Mr. Kane grew up in a poverty-stricken section of West Baltimore and worked at Baltimore’s Sinai Hospital for 16 years before entering journalism. He started in data processing and for his last five years was a supervisor in the transportation department. He was also fascinated by astronomy and worked at the Maryland Science Center’s Davis Planetarium.

Beginning in 1984, while still working at Sinai, Mr. Kane began to write op-ed page essays on local topics for the old Evening Sun of Baltimore.

“I recognized him as a good writer right off,” said Michael H. Bowler, a retired Sun staff member who edited Mr. Kane’s columns 25 years ago. “He was controversial and sort of drifted to the right in his later days. He was very perceptive and an intelligent guy.”

Gregory “Greg” Kane became a Sun reporter in 1993 and began writing his local column in 1995. (Gene Sweeney/Baltimore Sun)

In his columns, Mr. Kane recalled his upbringing near St. Peter Claver Catholic Church, where he was baptized. He was a 1969 graduate of City College, a Baltimore public high school, where he wrestled and was well known among other students.

“We all got up early in the morning and took the bus in search of a good education,” said his City College classmate, U.S. Rep. Elijah E. Cummings (D-Md.). “He had a humility about him and he spoke through his writings. He gave his words a lot of thought, and he had the ability to make you think about the other side of the issue. I never doubted that he believed his positions, and you certainly never knew what he was going to say.”

Other classmates recalled that Mr.
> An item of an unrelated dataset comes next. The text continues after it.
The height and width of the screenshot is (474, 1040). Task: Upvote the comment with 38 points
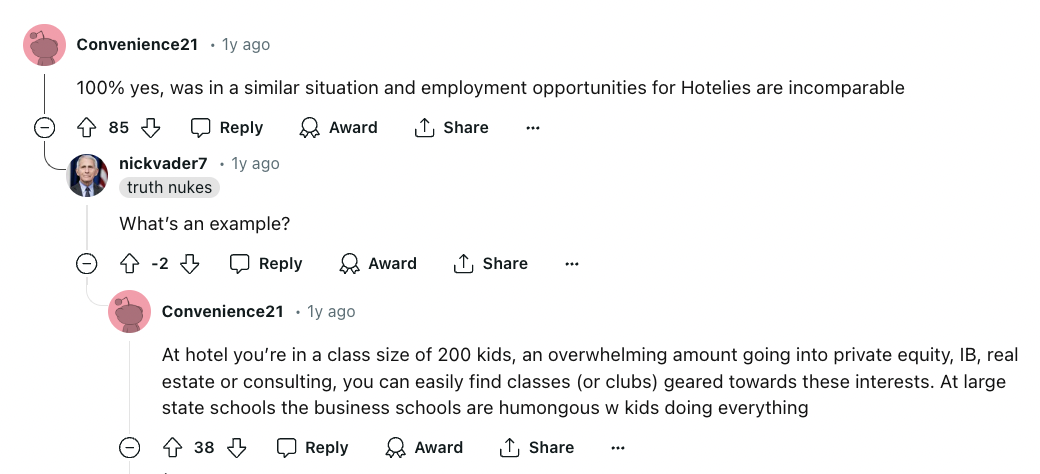coord(172,448)
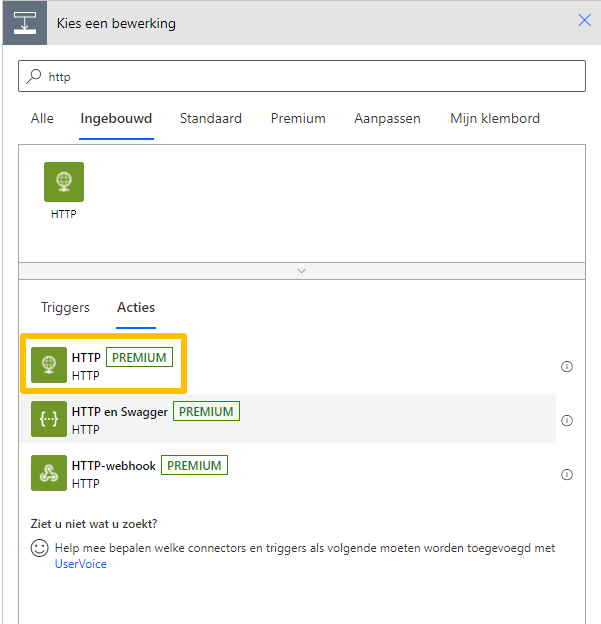
Task: Open the UserVoice link
Action: pyautogui.click(x=81, y=564)
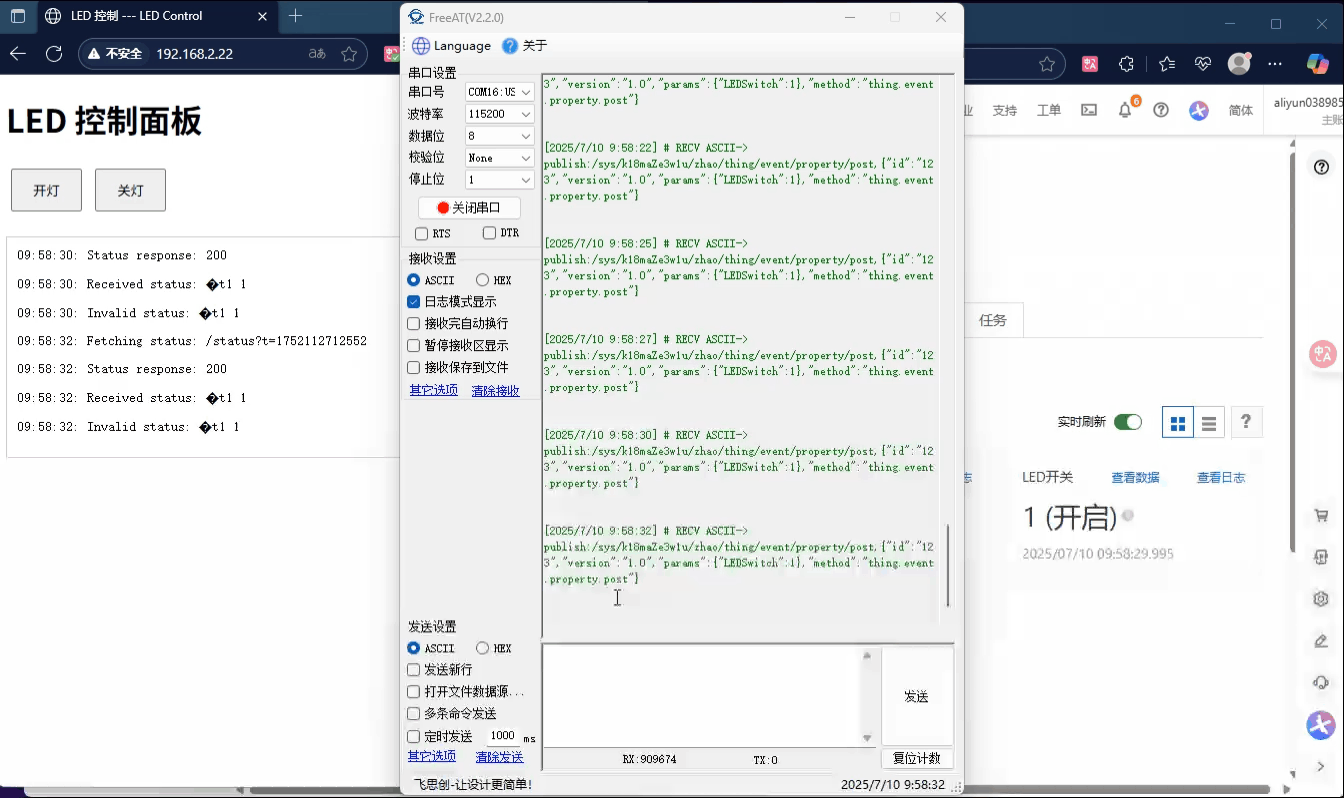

Kane, who grew up in segregated Baltimore, initially espoused liberal social causes before adopting more conservative positions.

“He challenged a lot of traditional political thought in the African American community,” said Anthony McCarthy, a talk-show host at radio station WEEA-FM.

Mr. Kane attended Franklin & Marshall College in Pennsylvania and the Broadcasting Institute of Maryland.

He often mentioned his family in his writings and once wrote of how his brother had been killed in a street fight in Easton, Md. In addition to politics and city life, Mr. Kane often wrote about film and popular culture.

“I always thought he was one of a kind,” said John S. Carroll, a former editor of the Sun. “He didn’t bend to please the crowd. He had not been employed in journalism. He was one of those people who felt a calling. He was writing columns for no pay.”

Mr. Kane worked with Baltimore Sun reporter Gilbert Lewthwaite in 1996 on a three-part series about slavery in Sudan, “Where children live in bondage.” The reporters bought two boys who were being sold as slaves and returned them to their families.

They were finalists for a Pulitzer Prize in Explanatory Journalism and won the Overseas Press Club award “for best reporting on human rights.” The National Association of Black Journalists also gave them an award for their work.

After leaving the Sun in 2008, Mr. Kane wrote for the old Baltimore Examiner and, since 2009, for the Washington Examiner and Baltimore Times. He also was a visiting professor at Johns Hopkins University’s writing seminars.

Survivors include his wife of nearly 30 years, Veronica White Kane of Baltimore; two children; a brother; two sisters; and seven grandchildren.